In your opinion, is Node.js mature enough to use in production code ? Or should I wait a little longer ?

Also, what is the sate of the community (i.e. is it easy to find answers and tutorials) ?


I just wrote TLS client certificate authentication for an internal systems API with node, in about 20 lines of code. Node's biggest power is a great abstraction for low level HTTP and socket stuff. You get direct access to everything, with a sane and elegant API.

For plain old websites, I'd still use something like Rails or Django.


I wish we had s-node (s for synchronous) so we do:

  session.start()
  data.load()
  template.render()
instead of the cretan labyrinth it becomes coding for a-node


That completely defeats the point of using Node.js; that is, to use an evented model so your app isn't sitting around waiting for IO. s-node wouldn't be node at all.

FWIW any other runtime/framework will do what you suggest. For example, Rhino.


It would be nice of Node (or rather, v8 underneath it) supported generators and the "yield" keyword like Mozilla's Spidermonkey. Unfortunately, yield is a Javascript 1.7 extension for now, but there's hope for it in ES Harmony.

Anyway, with generators and promises you can write asynchronous code which looks like synchronous code but which under the covers is still completely async and callback-driven. We use it in gjs (a GNOMEy JS runtime built on top of Spidermonkey).
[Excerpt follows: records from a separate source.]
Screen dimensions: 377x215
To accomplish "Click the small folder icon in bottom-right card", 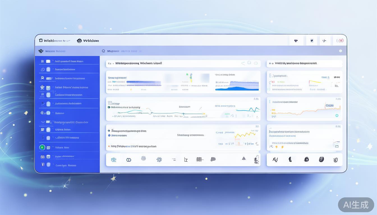I will point(337,146).
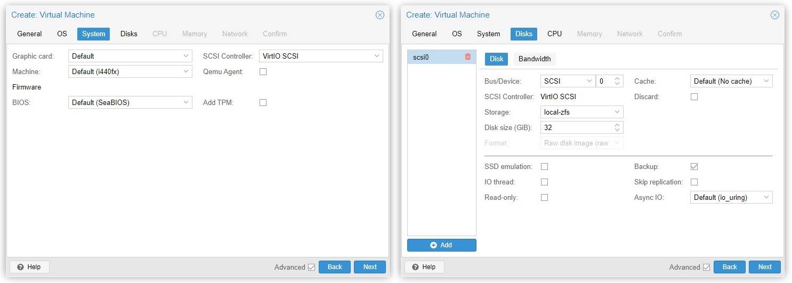The height and width of the screenshot is (283, 792).
Task: Close the dialog showing the System tab
Action: (379, 15)
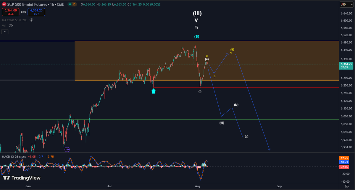Click the cyan up arrow marker on chart
This screenshot has height=190, width=355.
click(154, 91)
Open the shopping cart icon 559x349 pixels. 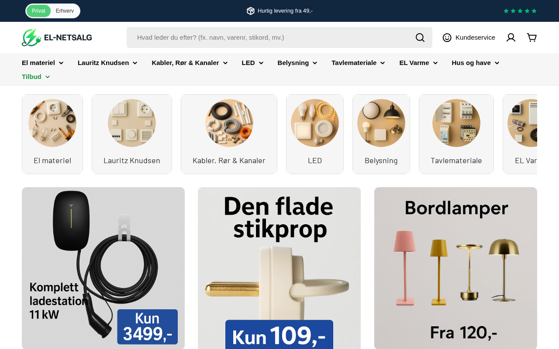(531, 38)
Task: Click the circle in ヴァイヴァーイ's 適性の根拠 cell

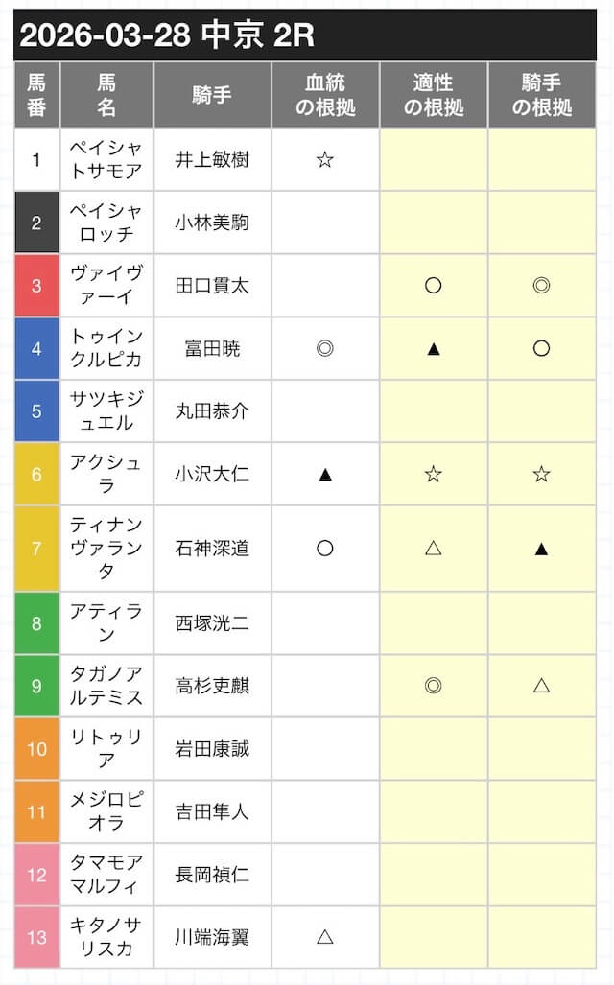Action: click(433, 285)

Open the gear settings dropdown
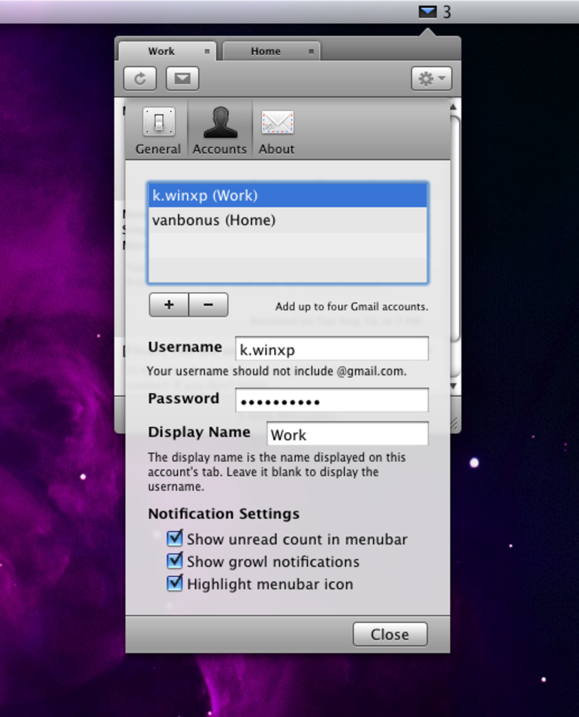tap(431, 79)
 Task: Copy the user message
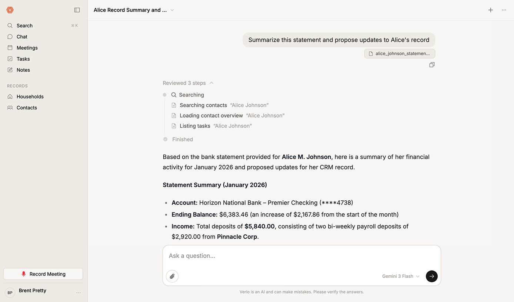(x=432, y=65)
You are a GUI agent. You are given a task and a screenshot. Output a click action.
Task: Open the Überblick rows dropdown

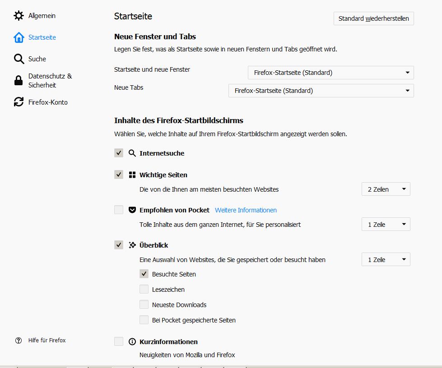(386, 260)

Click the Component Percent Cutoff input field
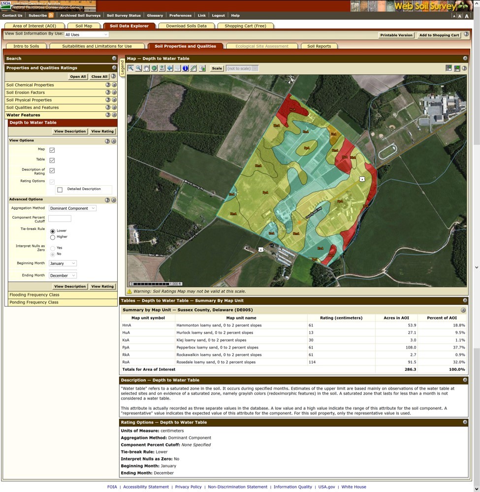[x=60, y=218]
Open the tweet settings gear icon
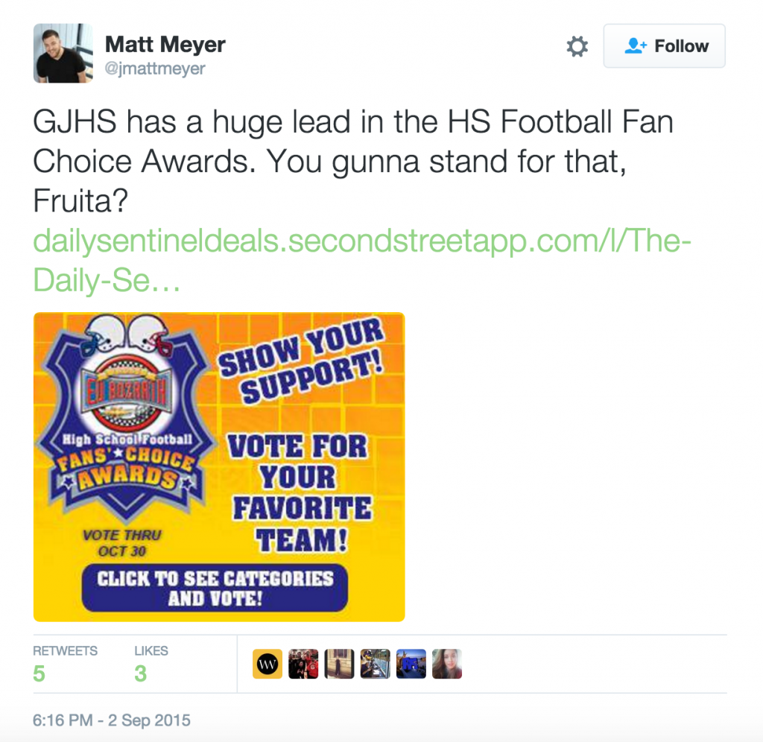The image size is (763, 742). 577,46
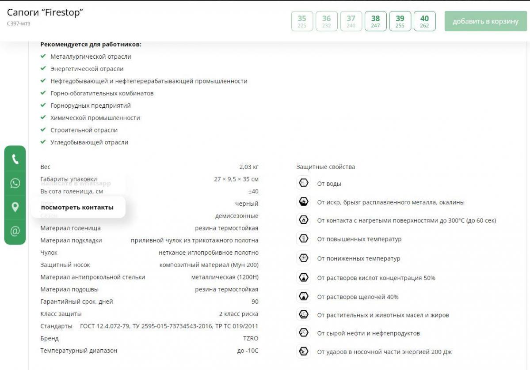Choose size 36 option

pyautogui.click(x=326, y=21)
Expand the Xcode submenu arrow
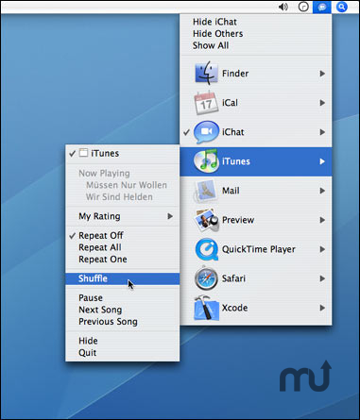 click(322, 308)
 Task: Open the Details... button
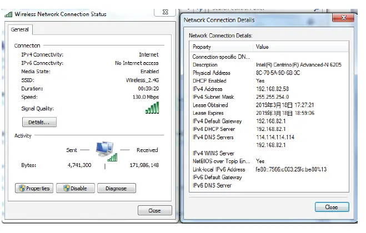(x=39, y=122)
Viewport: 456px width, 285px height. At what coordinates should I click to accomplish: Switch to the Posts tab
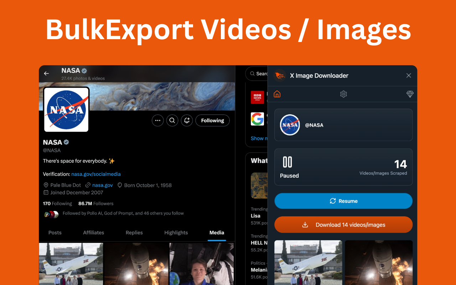55,233
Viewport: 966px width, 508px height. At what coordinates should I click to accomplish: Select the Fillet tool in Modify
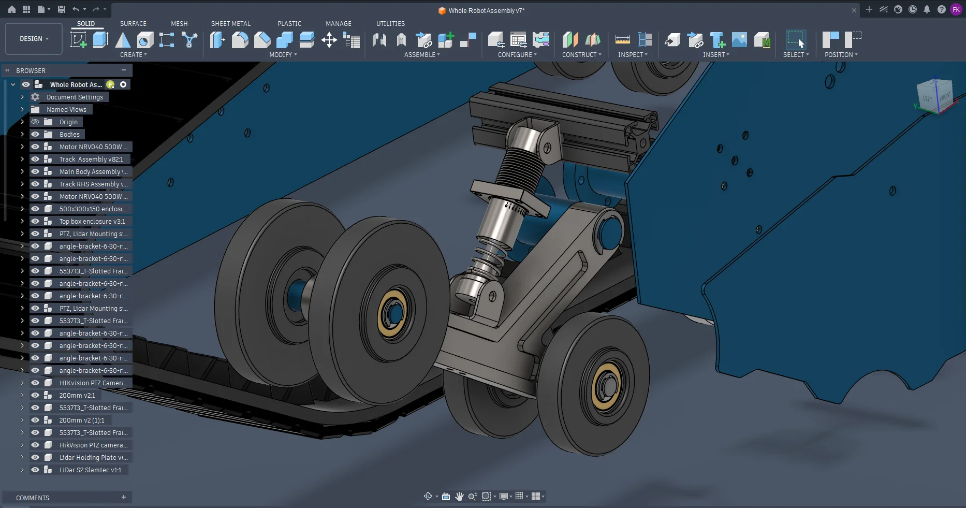tap(240, 40)
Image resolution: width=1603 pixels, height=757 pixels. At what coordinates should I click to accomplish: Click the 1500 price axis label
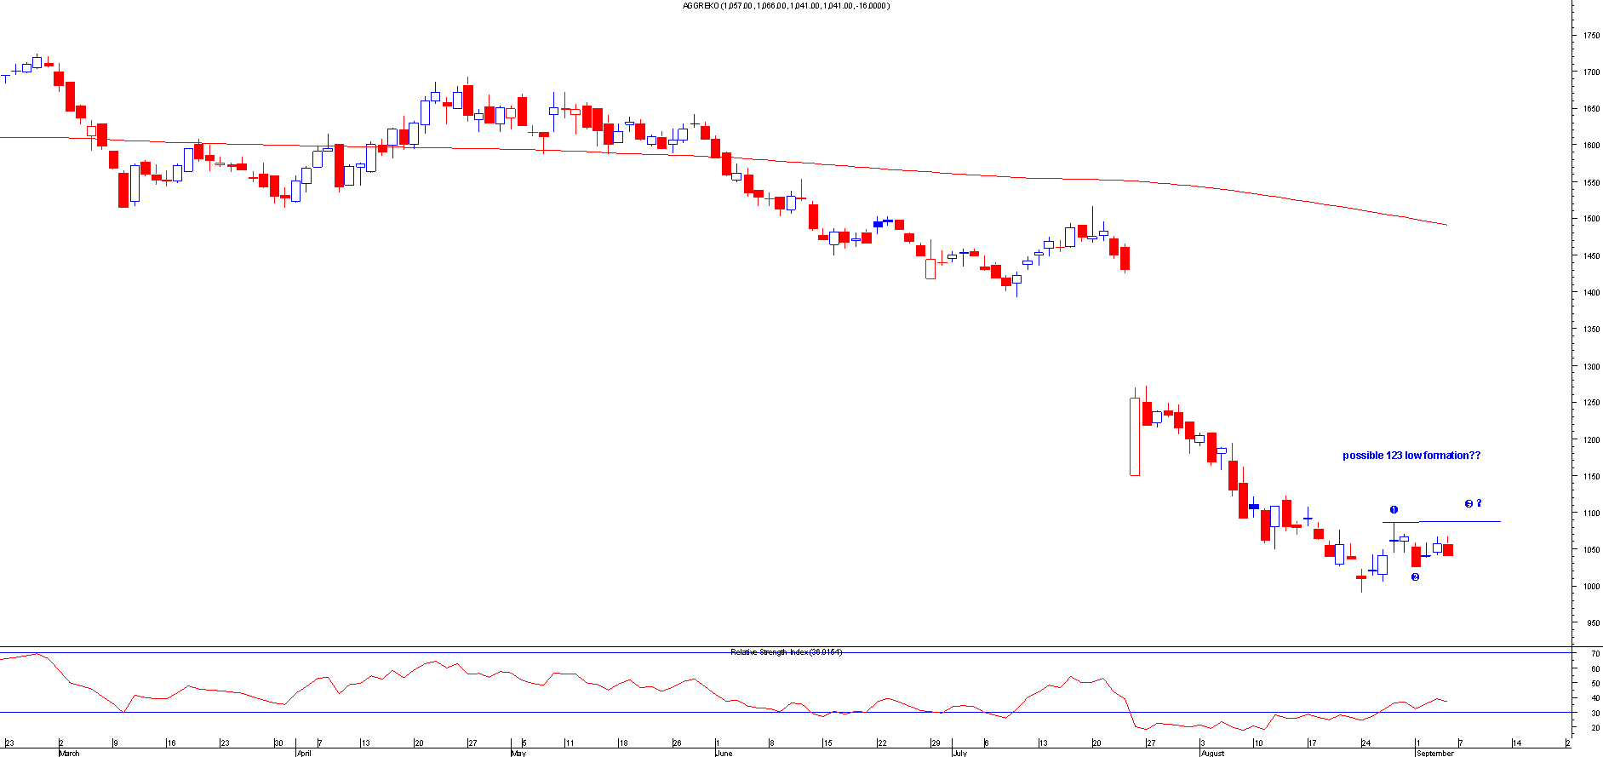coord(1590,219)
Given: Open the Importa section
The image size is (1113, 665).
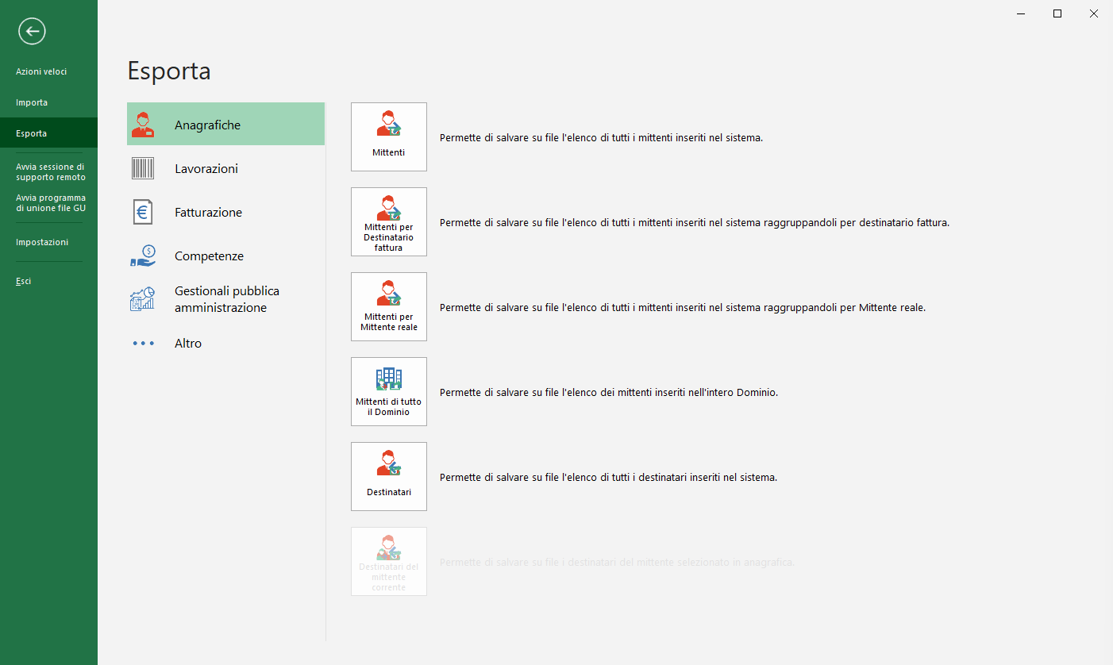Looking at the screenshot, I should tap(32, 102).
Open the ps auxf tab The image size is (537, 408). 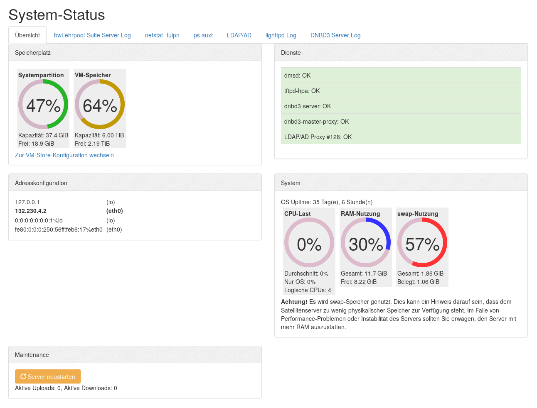pos(203,35)
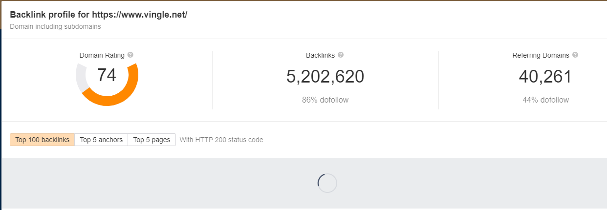Switch to the Top 5 anchors tab

click(x=101, y=140)
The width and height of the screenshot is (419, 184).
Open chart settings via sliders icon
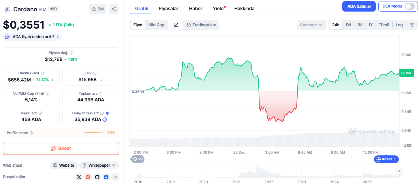pyautogui.click(x=412, y=25)
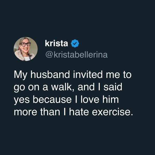Click the word "My" starting the tweet

click(x=20, y=75)
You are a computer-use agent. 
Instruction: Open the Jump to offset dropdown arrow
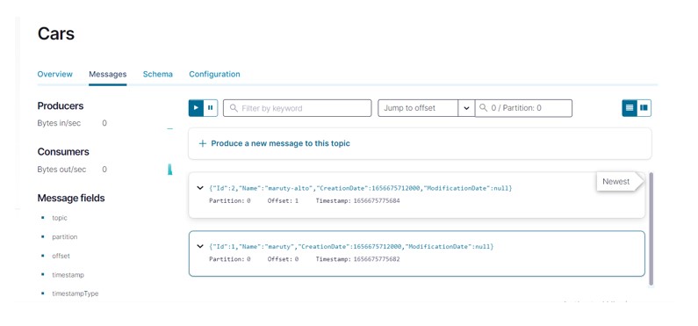(x=466, y=108)
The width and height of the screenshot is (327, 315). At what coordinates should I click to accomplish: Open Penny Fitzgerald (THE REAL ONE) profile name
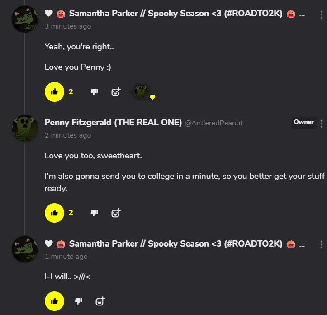(x=113, y=123)
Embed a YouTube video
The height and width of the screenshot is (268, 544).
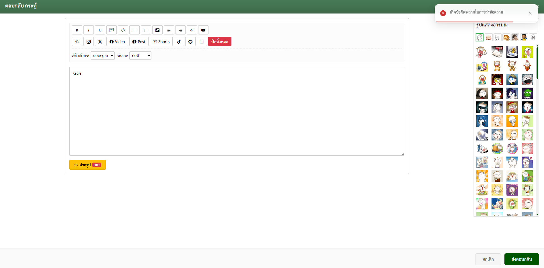203,30
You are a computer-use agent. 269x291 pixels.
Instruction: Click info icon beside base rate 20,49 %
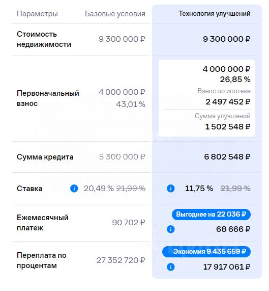[74, 189]
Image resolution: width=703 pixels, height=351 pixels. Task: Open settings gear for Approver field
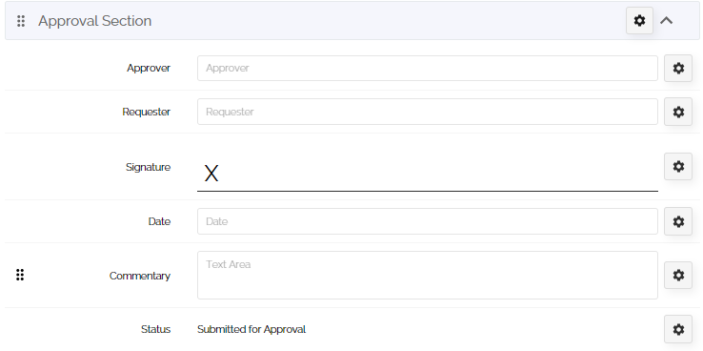click(678, 69)
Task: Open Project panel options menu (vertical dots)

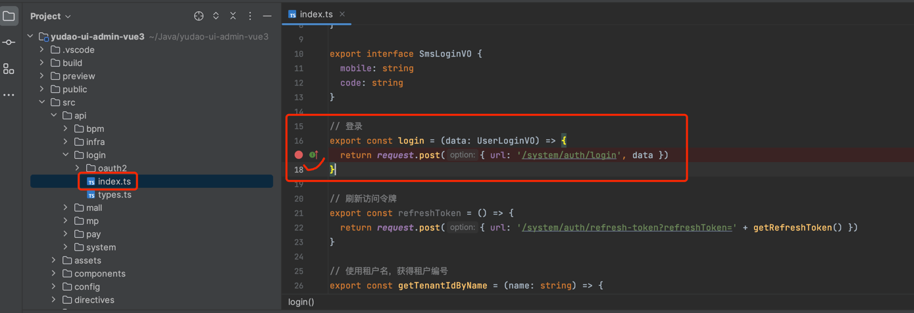Action: (250, 16)
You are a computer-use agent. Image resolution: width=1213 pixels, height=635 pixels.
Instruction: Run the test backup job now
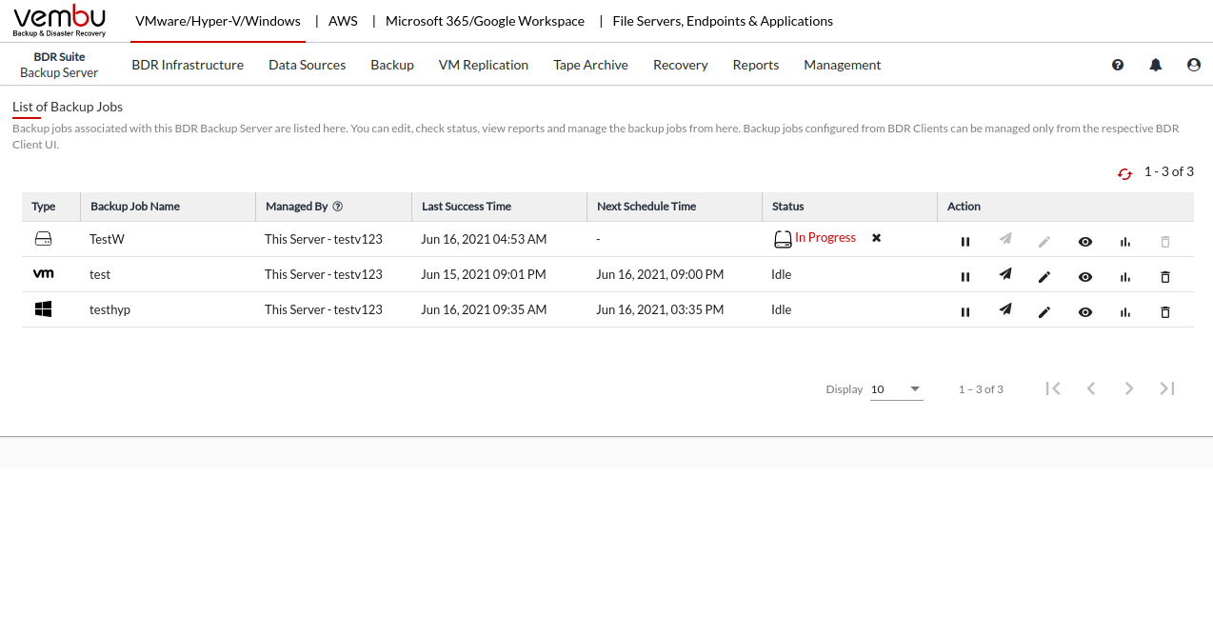1004,276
Instead of workflows like:

  function onServerRequest(req, res) {
      db.query("get filename", function(result) {
          fs.readContents(result, function (data) {
              res.write(data);
          });
      });
  }
which can get pretty nasty if you're running things in serial, or want to run a couple of things in parallel but then run something serially, you can have a workflow more like this:

  function onServerRequest(req, res) {
      var queryPromise = db.queryPromise("get filename");
      var filename = yield queryPromise;

      var data = yield db.readContentsPromise(filename);
    
      res.write(data);
  }
The main difference between the two is that the async functions in the latter return promises instead of nothing. The db.queryPromise() function itself would probably look something like:

  function queryPromise(query) {
      var promise = new Promise();
      db.query(query, function(result) {
          promise.putValue(result);
      });
      return promise;
  }
I imagine you could probably write a function to automatically generate promise wrappers for existing async functions as long as they followed a certain schema, and Node's functions tend to do well with that.

Anyway, the onServerRequest() function would itself be wrapped in a function which took the generator values from it and returned its own promise. This way you could stack promises all the way up.

The gjs implementation of this is here: http://git.gnome.org/browse/gjs/tree/modules/promise.js

This is pretty similar to Twisted's inlineCallbacks if you're familiar with them in Python.